EXERCISE BRIEF. Copy out all lines from the material that contain the string "agent".

RECORD EXTRACTS.
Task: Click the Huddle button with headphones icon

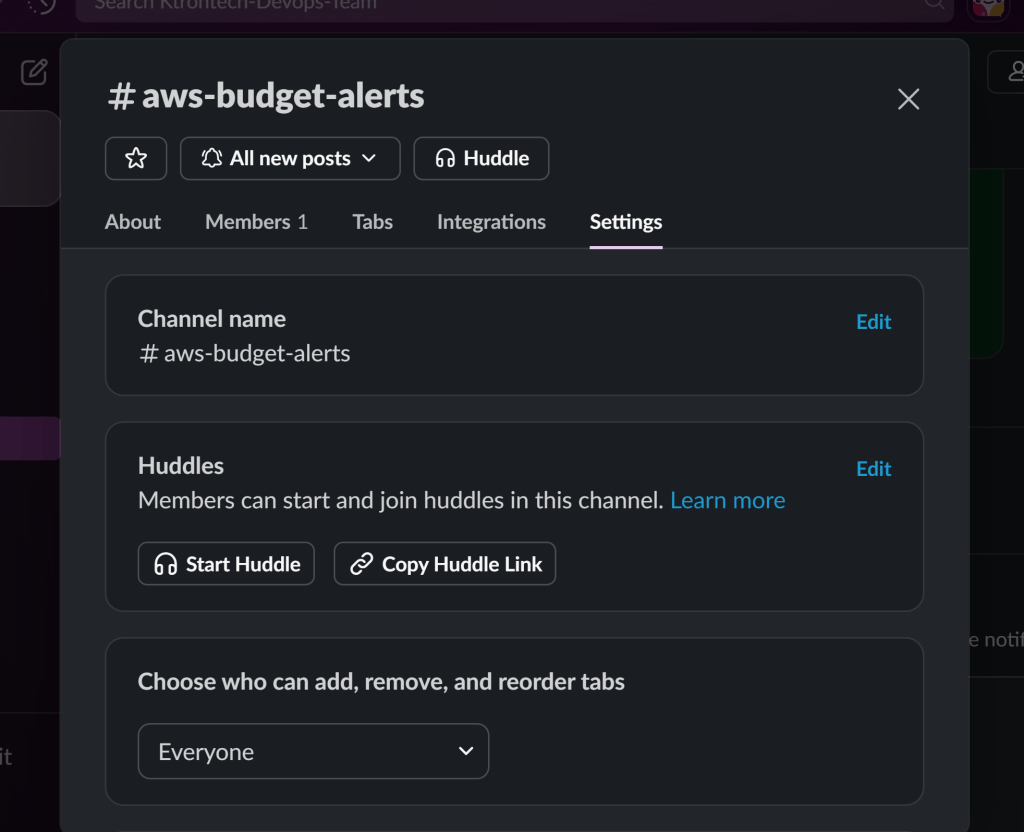Action: [481, 158]
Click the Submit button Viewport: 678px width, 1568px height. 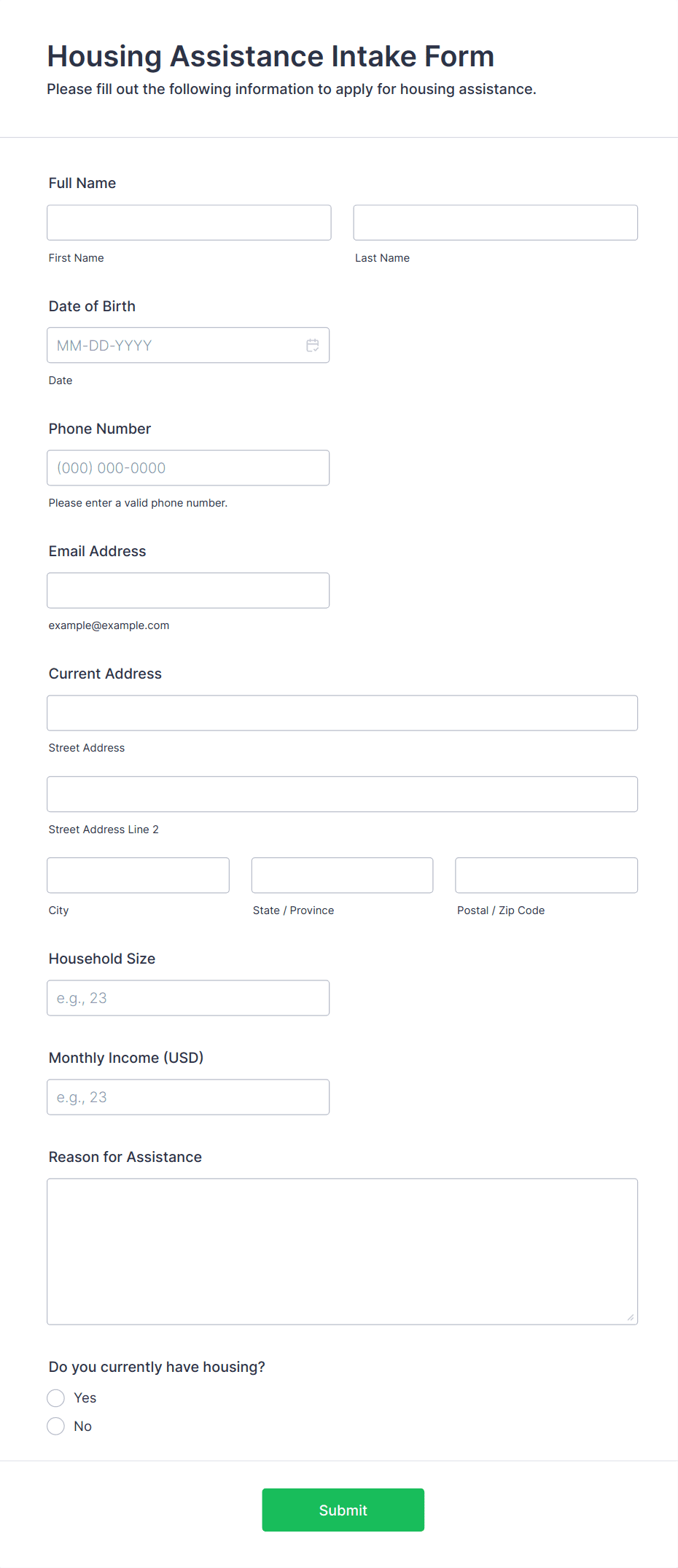click(343, 1510)
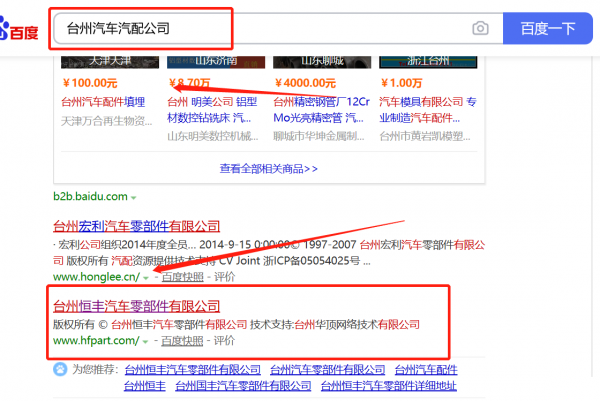Expand dropdown arrow beside www.hfpart.com

(x=146, y=341)
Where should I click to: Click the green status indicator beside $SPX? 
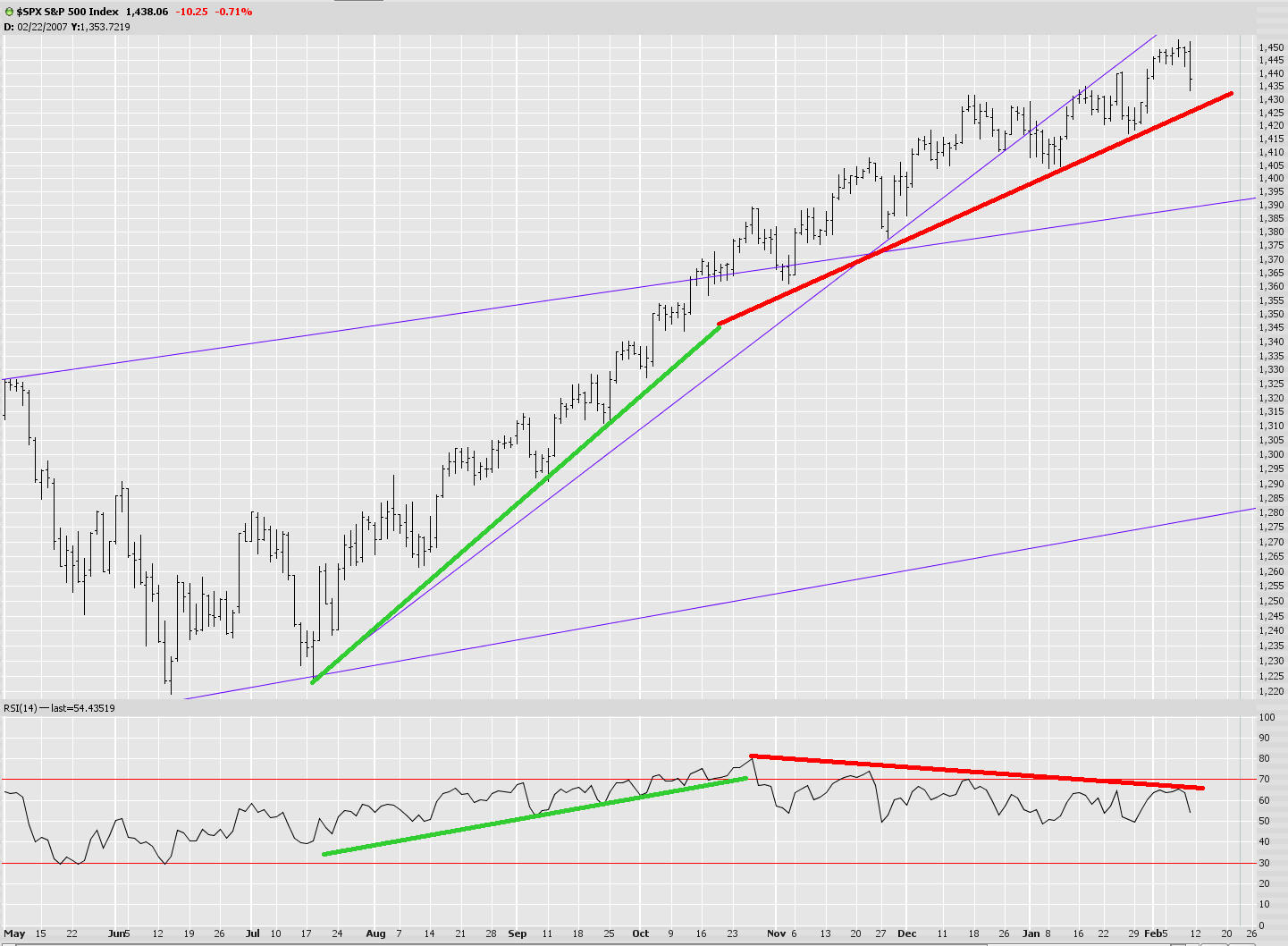(x=7, y=12)
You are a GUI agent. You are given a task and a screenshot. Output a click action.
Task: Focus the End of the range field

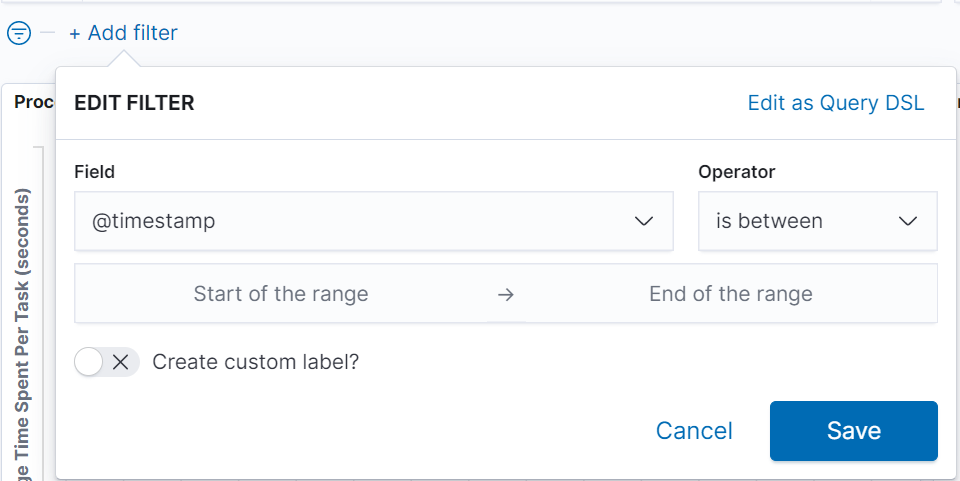(731, 294)
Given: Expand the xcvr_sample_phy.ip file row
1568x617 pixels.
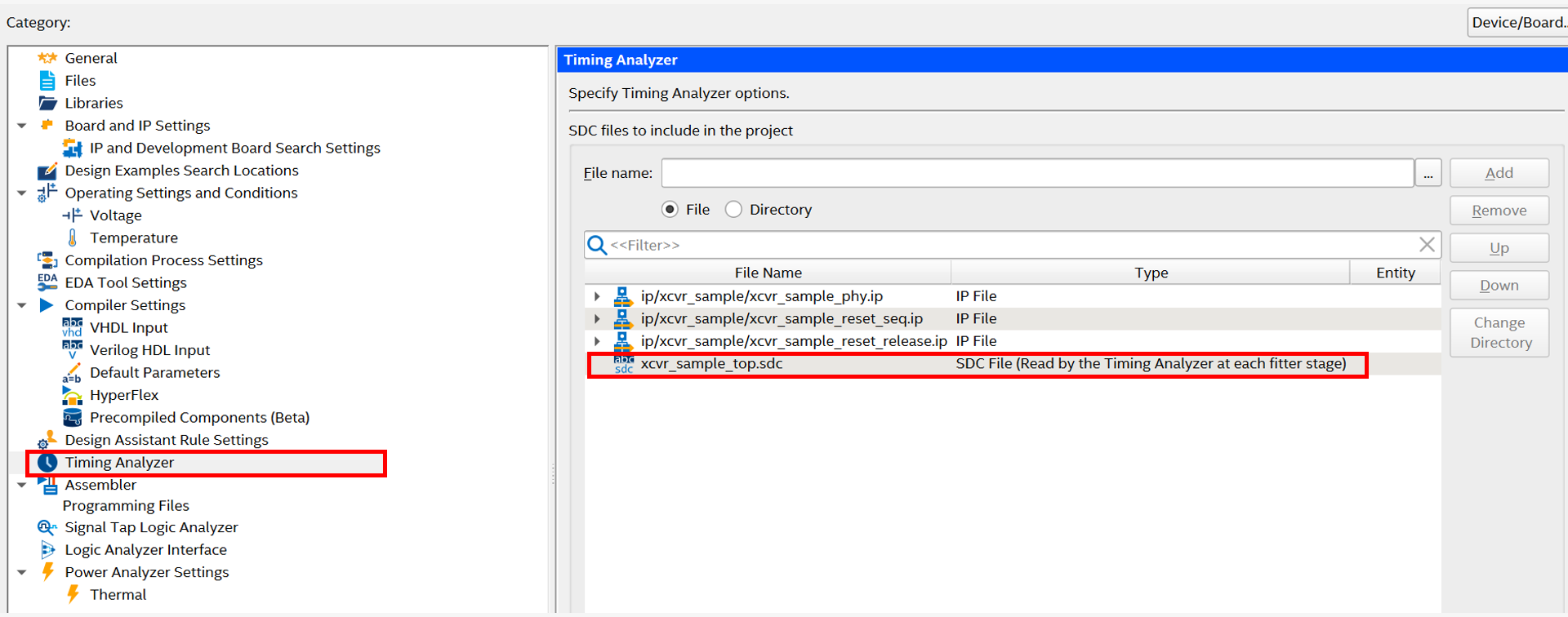Looking at the screenshot, I should point(597,296).
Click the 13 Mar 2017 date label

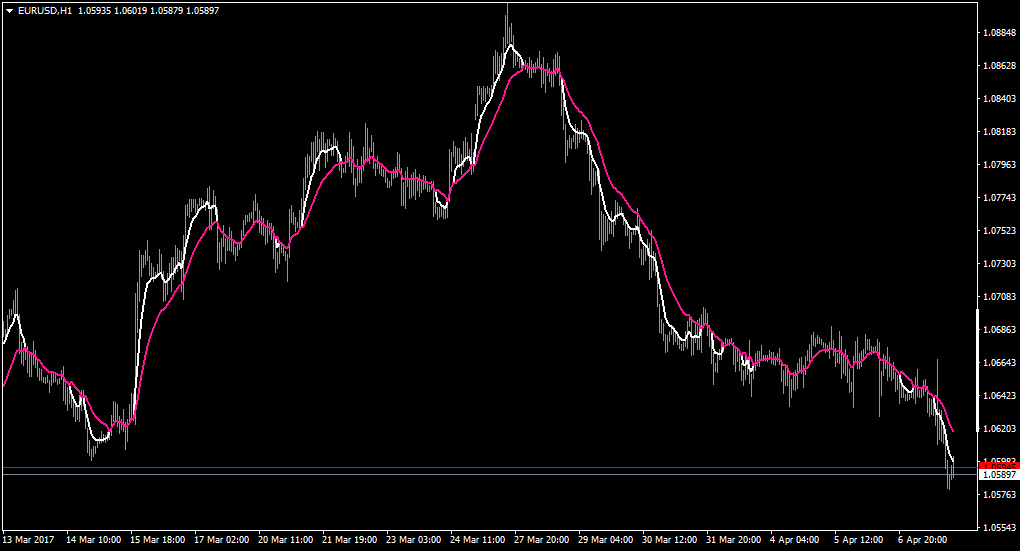pyautogui.click(x=29, y=540)
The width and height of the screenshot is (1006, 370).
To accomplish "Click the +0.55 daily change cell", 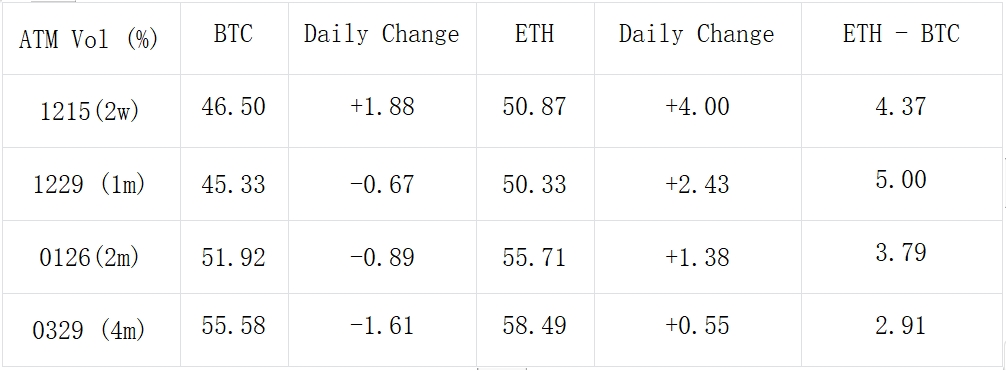I will pos(698,330).
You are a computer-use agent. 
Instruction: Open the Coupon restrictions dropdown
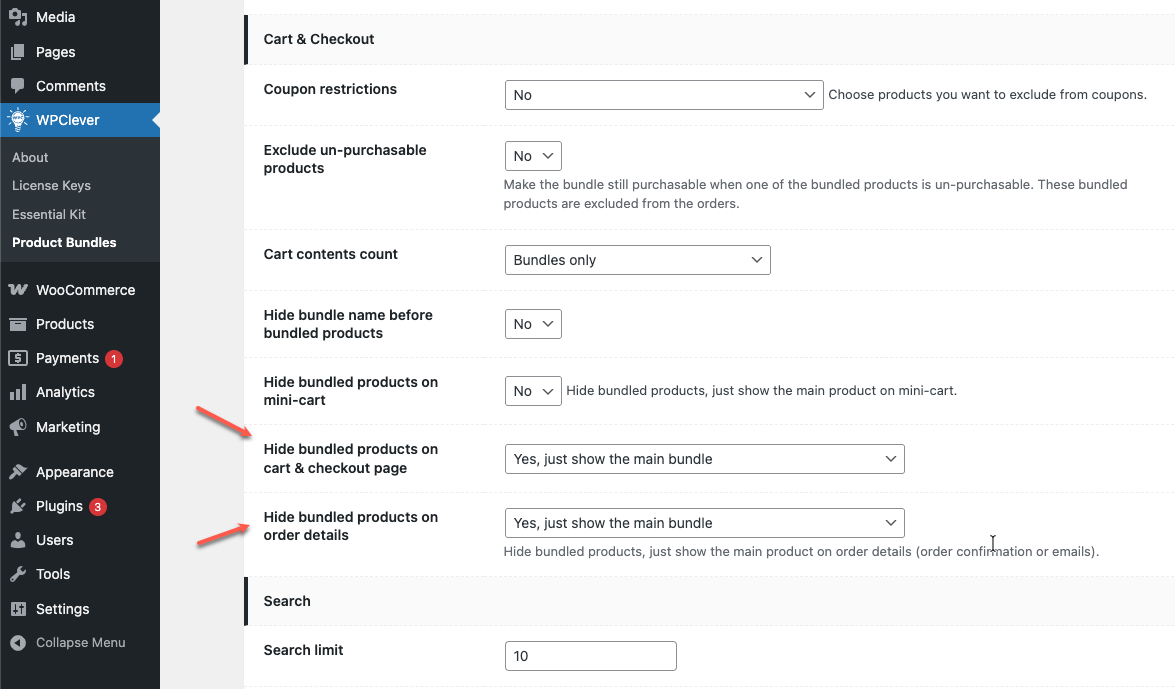click(663, 95)
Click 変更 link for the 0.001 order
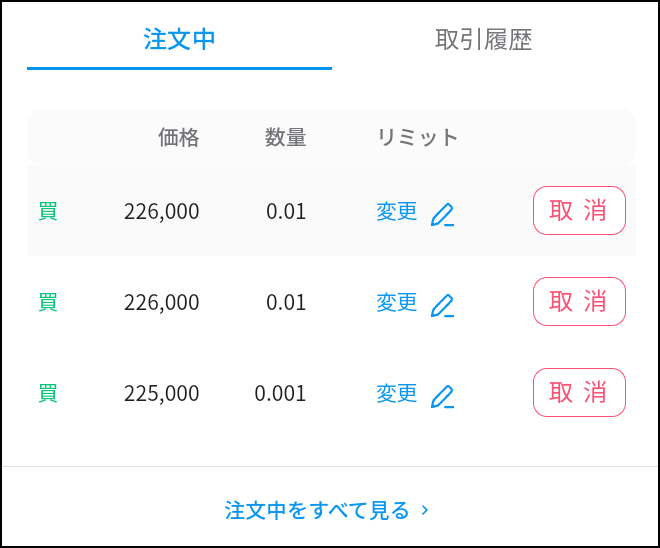The height and width of the screenshot is (548, 660). [397, 393]
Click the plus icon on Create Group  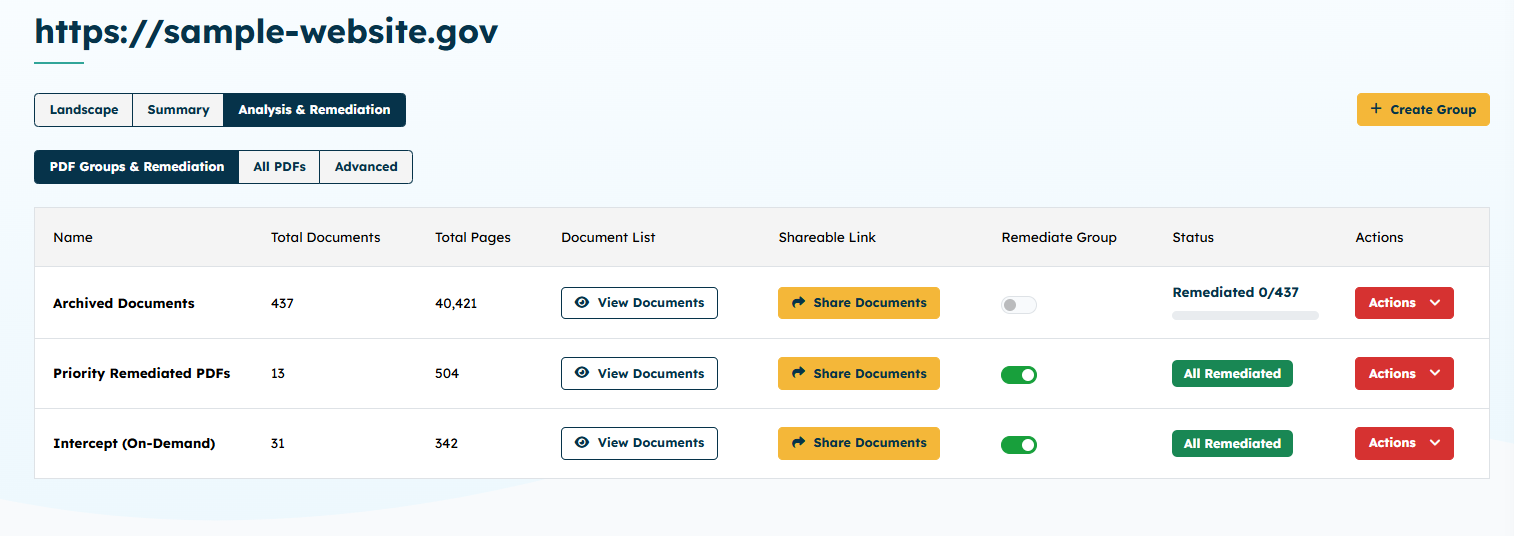[x=1376, y=109]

RESPONSE TO THE TASK.
You are a GUI agent. You are given a task and a screenshot. Output a click action.
You are a computer-use agent. 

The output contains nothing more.